This Old House is Keeping Secrets
Happy New Year! We hope everyone had a lovely holiday season, despite the weather.
We’ve been quite busy in both our personal and business lives, but unfortunately, not much has happened with the house. We mentioned before that many approvals are needed to get the project moving, and at the moment we are still trying to hash those out. When it comes to preservation projects, there are as many opinions as methodologies, and not everyone always sees eye-to-eye.
We haven’t been completely idle though. We’ve discovered that our house is quite the mystery. Everyone involved has been operating under the assumption that the middle section of the house (and the giant fireplace) were built in 1744, with the larger stone section built in 1811. After all, someone conveniently labeled them as such.

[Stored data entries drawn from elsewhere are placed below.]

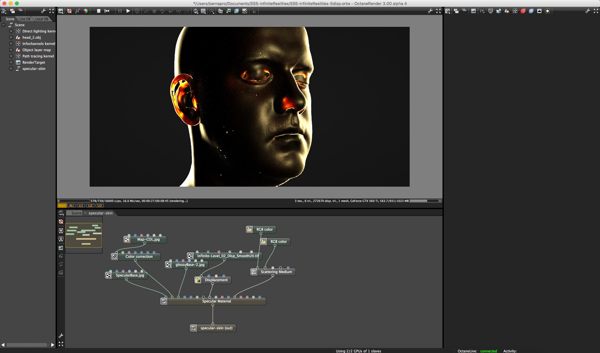The height and width of the screenshot is (353, 600).
Task: Click the Scene tab in node editor
Action: point(76,213)
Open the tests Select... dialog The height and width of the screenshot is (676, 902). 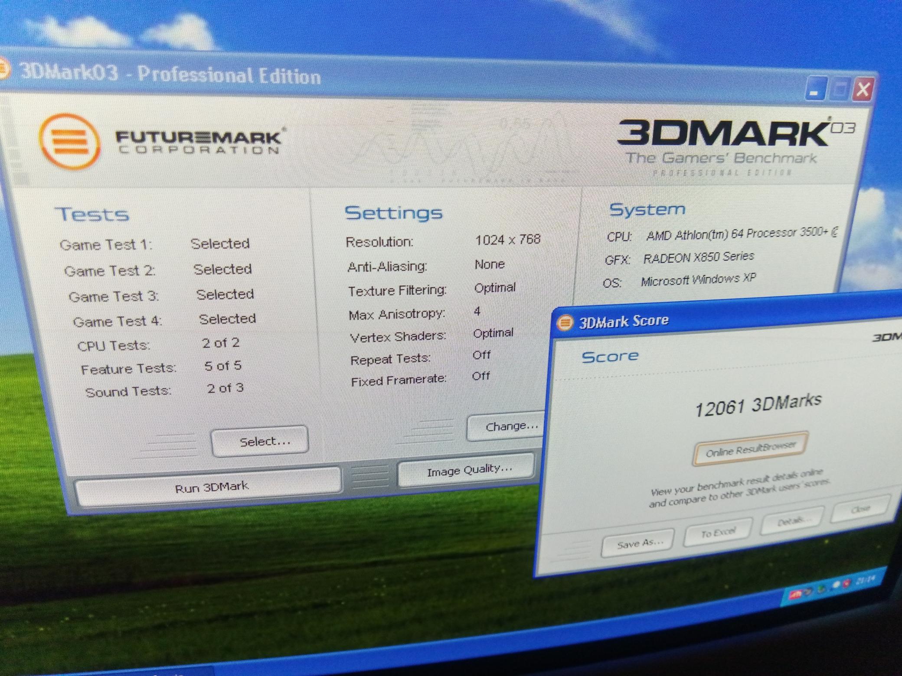click(x=260, y=442)
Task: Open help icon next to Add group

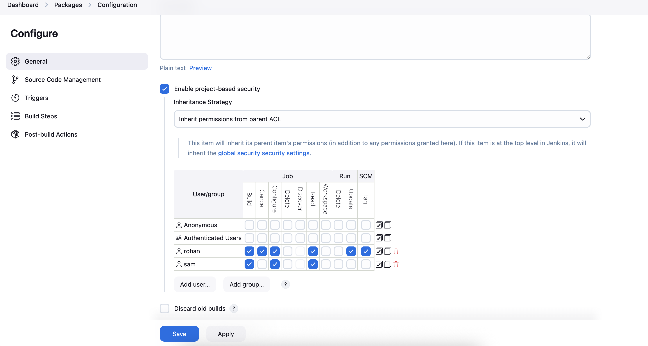Action: click(285, 284)
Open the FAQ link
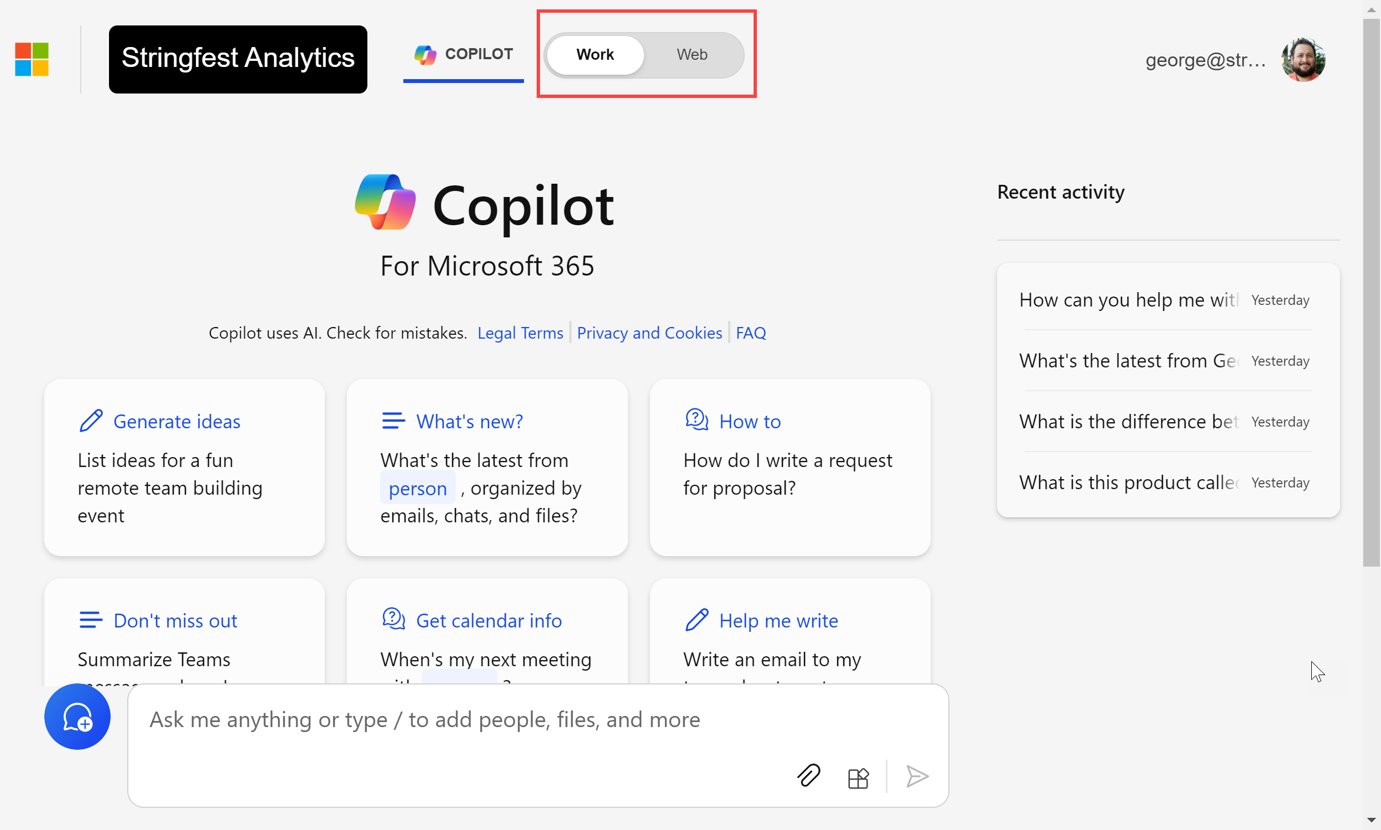Screen dimensions: 1381x830 [750, 333]
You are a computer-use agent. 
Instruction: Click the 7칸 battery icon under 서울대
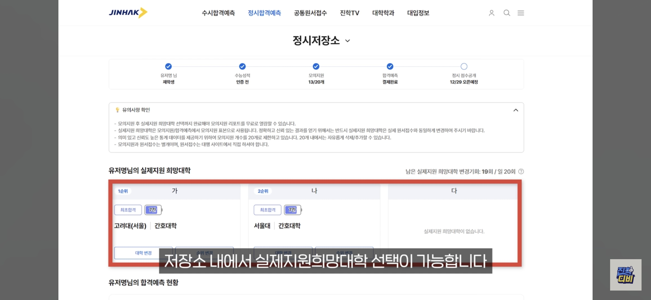(293, 210)
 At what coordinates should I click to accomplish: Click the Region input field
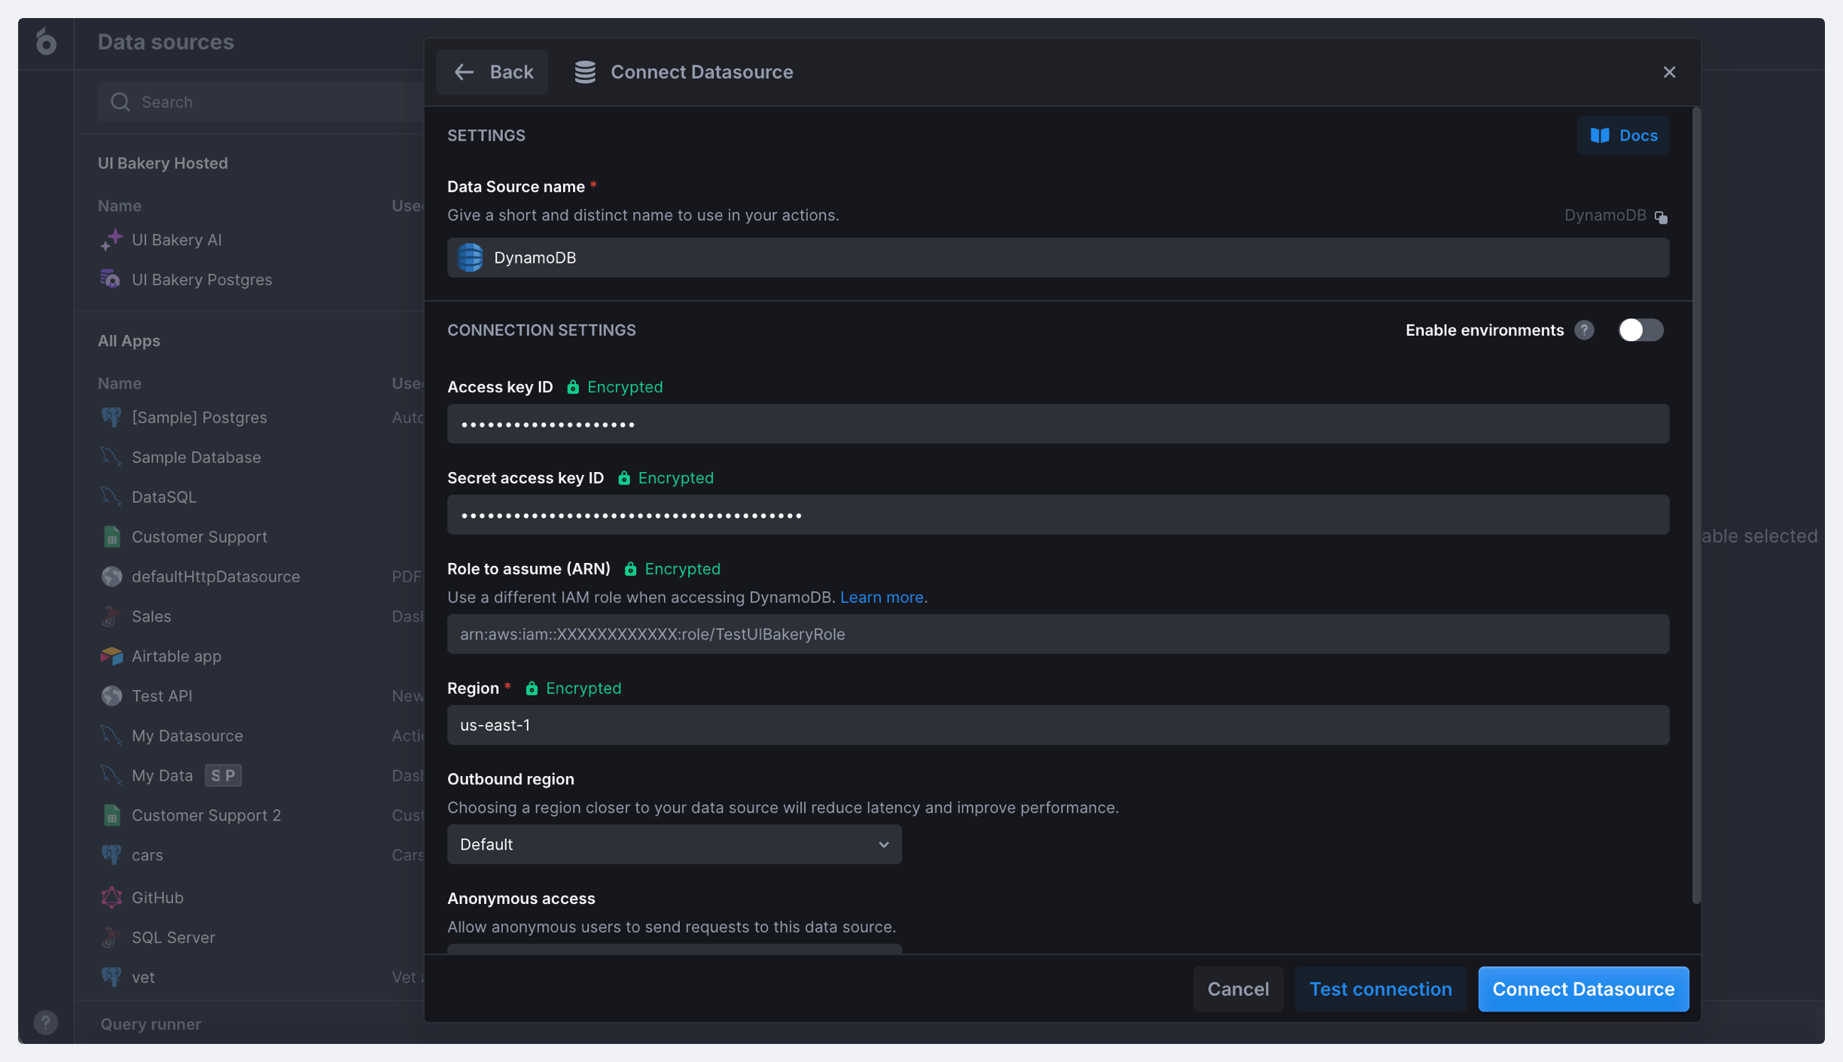(x=1058, y=726)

In a major plot twist, it looks like this may not be the case at all! We got our first inkling of this when two different preservation experts noticed that the foundation of the larger section appeared to be older, with the middle section built onto it, not the other way around. Some reconnaissance in the basement revealed that the support under the 1811 fireplace appears to be designed to support two corner fireplaces instead of the single one, suggesting there was a dividing wall in the living room perpendicular to what is there now. It gets even weirder when you realize that at the opposite end of that part of the house, there is an offset fireplace, but in pictures from the 1920’s the chimney is in the middle of the house. We have a wandering chimney, folks. The plot thickens.
Marilyn Cummings of the Delaware Township Historic Advisory Committee kindly arranged a walk-through last week with Michael Cuba, from the NJ Barn Company. Mike is a historic timber-frame expert. Consider him an old house forensicist. He’s forgotten far more about old wood buildings than I’ll ever know. We spent several (freezing) hours exploring the attics and basement. Discovered some neat old marriage marks, tiny beaded details, well done (and not so well done) joinery, and one weird door that makes no sense. He confirmed that several details we were questioning were probably added in the 40’s. And then dropped the bomb that it’s not possible the 1744 section of the house was built in 1744. Or in the 1700’s at all for that matter. Based on the framing, he feels 1820’s is more likely. It’s looking more and more like the bigger part of the house was significantly renovated in 1811, and the Federal style fireplace fits right into that theory, with the more rustic addition added shortly after. OMG the handy date labels lied!
So, we’ve ended up creating more questions than we’ve managed to answer. Best we can figure though, from limited information, is that the house was significantly renovated, at a minimum, in the early 1800’s, 1910’s-1930’s and 1970’s. There are stone corbels with metal brackets on the front and back of the middle part of the house that no one can figure out the purpose of. There’s a well in the back porch, where the kitchen is going to go. It’s been capped at floor level, but it you pry up the plywood on the side, there’s a pit with an old tank and you can actually see down into the old well. A previous resident mentioned someone’s kid nearly falling down it, so I’d assume that was the catalyst for closing it up. Numerous other interesting little tidbits have been found. The front of the house definitely has nicer stonework. Once upon a time someone tried to jazz the country house up. Oh, and the stucco is actually Portland cement, which is super bad for the stone. Anyway, it’s been interesting to trying and piece the puzzle together, though I doubt we’ll ever know the whole story.